Bu sebeple Milliyetçi Hareket Partisi genel başkanı olarak sorumluluk şahsıma aittir. Bu sorumluluk anlayışıyla 2003 yılında büyük kurultayı toplanacak olan MHP'yi yeni yönetime kavuşturmak ve yeni bir genel başkan önderliğinde kutsal davamızı hedefe taşıyacak bir yapıyı oluşturmak görevim olacaktır." dedi.

Bu sorumluluk göstergesinden utandıklarından mıdır, artık nedendir bilinmez, MHP' gibi baraj altında kalan DYP ve ANAP'ın genel başkanları Tansu Çiller ve Mesut Yılmaz, görevlerinden istifa ettiler.
Ama o etmedi…

Sonra uzun yıllar ne deyip ne etmediği kimseyi ilgilendirmedi aslında. Ta ki 2007 genel seçimleri yaklaşana kadar.

2006'nın sonunda "Burada temel sorun, AKP yöneticilerine hâkim olan idrak zaafiyeti ve zihin bulanıklığıyla da sınırlı değildir. Bundan da vahim olan, sayın Başbakan'ın, bazı odakların etkisiyle, etnik bölücülerin amaçları doğrultusunda, Türkiye'nin milli birliğini ve güvenliğini tehlikeye atacak bir süreci başlatmaya sıcak bakması, en azından buna açık bir tavır sergilemesidir." dedi.

22 Temmuz 2007 seçimleri oldu, artık ANAP ve DYP yok olmuştu ama MHP hala vardı ve 71 sandalye ile Türkiye Büyük Millet Meclisine tekrar girdi.

Seçimlerden 3 hafta evvel, 1 Temmuz'da Erzurum'da kürsüye çıktı ve hükümete neden bebek katilini asmadıklarının hesabını sordu ve "Yoksa asacak kadar ip mi bulamıyorsun? Al sana ip, as." diyerek elinde tuttuğu ilmik atılmış ipi kalabalığa fırlattı.

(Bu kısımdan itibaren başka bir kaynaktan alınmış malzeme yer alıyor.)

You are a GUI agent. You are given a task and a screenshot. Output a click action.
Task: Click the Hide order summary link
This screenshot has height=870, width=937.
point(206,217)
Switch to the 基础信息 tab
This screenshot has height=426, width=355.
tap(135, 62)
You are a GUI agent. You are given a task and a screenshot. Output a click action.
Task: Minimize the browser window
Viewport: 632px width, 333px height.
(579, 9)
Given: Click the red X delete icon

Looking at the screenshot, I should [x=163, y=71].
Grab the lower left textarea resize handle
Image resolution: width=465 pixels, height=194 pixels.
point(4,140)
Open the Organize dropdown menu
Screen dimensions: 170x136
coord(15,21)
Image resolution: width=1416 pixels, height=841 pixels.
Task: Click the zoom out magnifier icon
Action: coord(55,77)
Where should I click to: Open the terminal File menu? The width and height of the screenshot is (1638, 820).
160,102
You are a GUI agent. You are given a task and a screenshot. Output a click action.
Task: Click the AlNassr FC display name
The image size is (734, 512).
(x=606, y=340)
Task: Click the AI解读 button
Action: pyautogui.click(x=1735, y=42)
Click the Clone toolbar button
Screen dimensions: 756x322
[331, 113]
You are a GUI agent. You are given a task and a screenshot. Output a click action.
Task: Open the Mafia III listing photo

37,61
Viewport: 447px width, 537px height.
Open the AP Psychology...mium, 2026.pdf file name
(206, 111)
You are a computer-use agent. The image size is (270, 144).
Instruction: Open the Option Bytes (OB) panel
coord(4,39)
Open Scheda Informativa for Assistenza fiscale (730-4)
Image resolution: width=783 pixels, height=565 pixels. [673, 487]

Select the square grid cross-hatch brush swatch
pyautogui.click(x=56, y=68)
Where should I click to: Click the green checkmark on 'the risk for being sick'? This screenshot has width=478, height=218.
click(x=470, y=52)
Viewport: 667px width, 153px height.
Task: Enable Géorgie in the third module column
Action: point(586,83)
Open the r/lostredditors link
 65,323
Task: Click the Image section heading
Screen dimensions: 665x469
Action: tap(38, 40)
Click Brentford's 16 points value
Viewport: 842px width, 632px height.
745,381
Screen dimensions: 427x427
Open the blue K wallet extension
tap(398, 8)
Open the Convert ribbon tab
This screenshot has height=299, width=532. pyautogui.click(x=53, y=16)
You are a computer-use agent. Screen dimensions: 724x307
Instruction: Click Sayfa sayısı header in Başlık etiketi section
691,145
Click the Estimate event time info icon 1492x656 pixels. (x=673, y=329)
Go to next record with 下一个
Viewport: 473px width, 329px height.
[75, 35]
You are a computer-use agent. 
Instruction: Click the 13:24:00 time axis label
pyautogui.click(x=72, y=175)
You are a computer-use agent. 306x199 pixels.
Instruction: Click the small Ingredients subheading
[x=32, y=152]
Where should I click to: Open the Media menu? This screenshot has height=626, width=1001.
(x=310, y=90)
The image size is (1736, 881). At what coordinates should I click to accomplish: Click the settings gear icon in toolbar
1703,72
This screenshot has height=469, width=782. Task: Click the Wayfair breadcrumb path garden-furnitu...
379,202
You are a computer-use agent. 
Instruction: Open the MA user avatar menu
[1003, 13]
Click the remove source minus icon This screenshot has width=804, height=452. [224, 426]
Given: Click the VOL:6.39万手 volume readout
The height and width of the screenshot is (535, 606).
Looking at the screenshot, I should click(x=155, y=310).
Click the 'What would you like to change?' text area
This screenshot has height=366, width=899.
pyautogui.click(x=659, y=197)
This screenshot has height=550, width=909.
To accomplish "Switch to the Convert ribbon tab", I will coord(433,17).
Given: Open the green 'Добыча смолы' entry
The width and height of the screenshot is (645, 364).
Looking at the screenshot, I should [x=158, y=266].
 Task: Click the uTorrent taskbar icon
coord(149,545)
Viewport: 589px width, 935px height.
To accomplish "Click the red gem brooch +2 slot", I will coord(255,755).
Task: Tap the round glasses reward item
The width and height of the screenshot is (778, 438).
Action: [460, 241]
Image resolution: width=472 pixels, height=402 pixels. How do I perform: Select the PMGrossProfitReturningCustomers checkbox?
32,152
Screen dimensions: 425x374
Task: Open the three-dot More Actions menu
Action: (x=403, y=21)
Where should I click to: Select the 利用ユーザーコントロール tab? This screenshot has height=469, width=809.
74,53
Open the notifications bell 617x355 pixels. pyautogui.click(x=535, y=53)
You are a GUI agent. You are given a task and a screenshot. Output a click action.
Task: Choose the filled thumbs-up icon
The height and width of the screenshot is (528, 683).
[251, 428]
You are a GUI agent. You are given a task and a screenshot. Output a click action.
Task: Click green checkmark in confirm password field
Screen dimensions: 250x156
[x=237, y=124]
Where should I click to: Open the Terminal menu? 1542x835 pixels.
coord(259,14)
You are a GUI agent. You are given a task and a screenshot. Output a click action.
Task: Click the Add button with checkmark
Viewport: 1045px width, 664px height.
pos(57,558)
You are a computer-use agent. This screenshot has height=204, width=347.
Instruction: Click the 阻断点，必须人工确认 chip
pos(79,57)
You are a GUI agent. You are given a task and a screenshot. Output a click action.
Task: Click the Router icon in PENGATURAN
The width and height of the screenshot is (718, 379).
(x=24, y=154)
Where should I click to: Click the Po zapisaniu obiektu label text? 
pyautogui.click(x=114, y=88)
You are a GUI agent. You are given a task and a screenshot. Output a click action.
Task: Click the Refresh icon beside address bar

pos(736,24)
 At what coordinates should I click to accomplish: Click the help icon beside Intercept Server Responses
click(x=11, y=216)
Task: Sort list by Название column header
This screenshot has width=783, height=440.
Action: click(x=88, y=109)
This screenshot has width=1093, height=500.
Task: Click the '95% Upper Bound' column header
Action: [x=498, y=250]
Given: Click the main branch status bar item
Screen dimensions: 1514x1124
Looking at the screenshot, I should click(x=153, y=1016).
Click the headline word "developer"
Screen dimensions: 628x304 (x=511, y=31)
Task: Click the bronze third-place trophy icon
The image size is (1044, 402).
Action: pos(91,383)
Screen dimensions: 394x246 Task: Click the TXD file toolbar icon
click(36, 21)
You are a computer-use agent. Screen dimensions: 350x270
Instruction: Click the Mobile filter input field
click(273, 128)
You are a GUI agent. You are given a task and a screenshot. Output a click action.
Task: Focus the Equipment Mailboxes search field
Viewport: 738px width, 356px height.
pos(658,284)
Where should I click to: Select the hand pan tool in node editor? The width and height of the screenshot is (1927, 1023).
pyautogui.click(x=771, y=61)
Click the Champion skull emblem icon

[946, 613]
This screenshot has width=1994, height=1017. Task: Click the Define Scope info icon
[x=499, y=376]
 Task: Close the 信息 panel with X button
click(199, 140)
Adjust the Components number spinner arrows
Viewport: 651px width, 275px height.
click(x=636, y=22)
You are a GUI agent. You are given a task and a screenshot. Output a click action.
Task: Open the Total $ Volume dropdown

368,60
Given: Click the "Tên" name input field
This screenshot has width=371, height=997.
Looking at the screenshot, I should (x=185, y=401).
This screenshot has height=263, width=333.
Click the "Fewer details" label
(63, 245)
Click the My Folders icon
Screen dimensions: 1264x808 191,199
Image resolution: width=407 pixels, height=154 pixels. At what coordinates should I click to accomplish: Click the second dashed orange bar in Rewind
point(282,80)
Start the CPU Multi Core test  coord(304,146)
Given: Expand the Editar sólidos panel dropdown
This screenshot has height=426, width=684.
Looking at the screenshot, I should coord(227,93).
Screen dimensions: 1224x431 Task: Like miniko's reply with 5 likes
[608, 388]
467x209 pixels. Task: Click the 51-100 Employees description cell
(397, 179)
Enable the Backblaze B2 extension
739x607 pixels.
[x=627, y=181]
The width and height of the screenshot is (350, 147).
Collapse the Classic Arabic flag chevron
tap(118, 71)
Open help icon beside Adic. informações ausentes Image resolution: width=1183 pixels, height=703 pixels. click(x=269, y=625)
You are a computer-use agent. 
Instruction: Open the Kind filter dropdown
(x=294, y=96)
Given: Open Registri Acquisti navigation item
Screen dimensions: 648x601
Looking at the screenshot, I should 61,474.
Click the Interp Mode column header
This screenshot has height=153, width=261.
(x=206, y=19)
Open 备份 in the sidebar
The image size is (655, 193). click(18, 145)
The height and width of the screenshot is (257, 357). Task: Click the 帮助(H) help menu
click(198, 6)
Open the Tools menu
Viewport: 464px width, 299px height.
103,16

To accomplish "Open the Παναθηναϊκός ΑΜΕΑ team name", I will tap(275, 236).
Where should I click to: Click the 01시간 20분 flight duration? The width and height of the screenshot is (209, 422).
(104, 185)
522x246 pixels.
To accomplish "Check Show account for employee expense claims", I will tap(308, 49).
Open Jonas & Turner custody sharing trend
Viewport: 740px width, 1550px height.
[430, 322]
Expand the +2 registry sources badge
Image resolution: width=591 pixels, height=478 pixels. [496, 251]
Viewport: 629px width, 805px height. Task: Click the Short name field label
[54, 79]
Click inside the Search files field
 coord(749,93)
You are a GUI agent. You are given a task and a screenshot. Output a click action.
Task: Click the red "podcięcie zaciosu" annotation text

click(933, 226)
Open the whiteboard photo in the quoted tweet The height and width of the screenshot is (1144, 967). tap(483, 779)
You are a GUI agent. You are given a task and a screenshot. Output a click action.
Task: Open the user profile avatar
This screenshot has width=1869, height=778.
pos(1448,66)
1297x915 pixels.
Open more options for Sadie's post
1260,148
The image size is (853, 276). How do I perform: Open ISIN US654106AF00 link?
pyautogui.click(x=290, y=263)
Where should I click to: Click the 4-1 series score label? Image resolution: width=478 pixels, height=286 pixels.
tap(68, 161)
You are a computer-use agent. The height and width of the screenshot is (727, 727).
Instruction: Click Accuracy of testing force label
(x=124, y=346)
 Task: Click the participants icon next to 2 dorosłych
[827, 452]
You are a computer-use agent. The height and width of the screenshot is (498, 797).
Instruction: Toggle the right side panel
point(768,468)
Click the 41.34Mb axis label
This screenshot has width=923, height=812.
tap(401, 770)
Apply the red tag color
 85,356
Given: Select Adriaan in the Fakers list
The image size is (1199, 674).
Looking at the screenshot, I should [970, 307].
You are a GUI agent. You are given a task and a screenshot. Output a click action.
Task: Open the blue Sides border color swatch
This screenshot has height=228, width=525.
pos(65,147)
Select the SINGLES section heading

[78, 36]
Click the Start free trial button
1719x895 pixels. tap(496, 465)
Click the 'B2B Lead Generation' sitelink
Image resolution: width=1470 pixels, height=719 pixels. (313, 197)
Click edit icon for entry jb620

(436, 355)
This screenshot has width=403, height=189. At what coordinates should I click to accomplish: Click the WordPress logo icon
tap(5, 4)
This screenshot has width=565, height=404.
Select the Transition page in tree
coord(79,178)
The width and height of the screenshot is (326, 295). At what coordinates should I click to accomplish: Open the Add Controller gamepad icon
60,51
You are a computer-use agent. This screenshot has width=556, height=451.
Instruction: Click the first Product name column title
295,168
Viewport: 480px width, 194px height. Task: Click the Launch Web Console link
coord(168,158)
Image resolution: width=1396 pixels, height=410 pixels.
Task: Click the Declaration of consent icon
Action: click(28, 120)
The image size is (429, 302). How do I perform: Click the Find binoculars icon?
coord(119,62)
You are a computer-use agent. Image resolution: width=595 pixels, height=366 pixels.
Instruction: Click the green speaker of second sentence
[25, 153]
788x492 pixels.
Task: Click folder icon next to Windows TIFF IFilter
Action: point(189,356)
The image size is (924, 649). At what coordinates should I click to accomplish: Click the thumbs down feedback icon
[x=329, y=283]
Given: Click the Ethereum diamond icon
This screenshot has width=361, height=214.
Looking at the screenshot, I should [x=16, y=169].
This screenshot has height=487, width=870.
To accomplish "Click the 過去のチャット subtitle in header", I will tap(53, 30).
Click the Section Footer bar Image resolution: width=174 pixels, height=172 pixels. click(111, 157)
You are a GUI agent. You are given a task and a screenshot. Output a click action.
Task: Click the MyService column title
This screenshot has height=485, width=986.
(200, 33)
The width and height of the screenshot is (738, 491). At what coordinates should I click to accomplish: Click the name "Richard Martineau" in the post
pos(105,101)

Bir sene sonra, 2008'de, hükümetin 'Açılım' siyasetini "Bölücülük üzerinden çok tehlikeli ve kirli bir siyaset yapan Başbakan'ın içine düştüğü ve gerçek kimliğine ayna tutan çelişkiler yumağı, her yönüyle ibret ve esef verici bir ikiyüzlülük örneğidir....
Türkiye'yi hain bir suikastın hedefi haline getirmek isteyen ihanet cephesi çok iyi bilmelidir ki Büyük Türk Milleti, birliğine ve bütünlüğüne uzanan elleri ne pahasına olursa olsun mutlaka ama mutlaka kıracaktır" diyerek eleştirdi.
Yine aynı yıl Başbakan Erdoğan'a, "Bozkurdun nefesi ensendedir" diye seslendi ve "Burada bir yolsuzluk varsa, cenabı Allah nasip ederse iktidara gelince 7 sülalenden hesap sormazsam
namerdim." dedi.

Her ne kadar ne zaman gerekse hükümetin işini kolaylaştıracak hamleler yaparak gereken desteği verse de, o dönemler söylemleri çok sertti.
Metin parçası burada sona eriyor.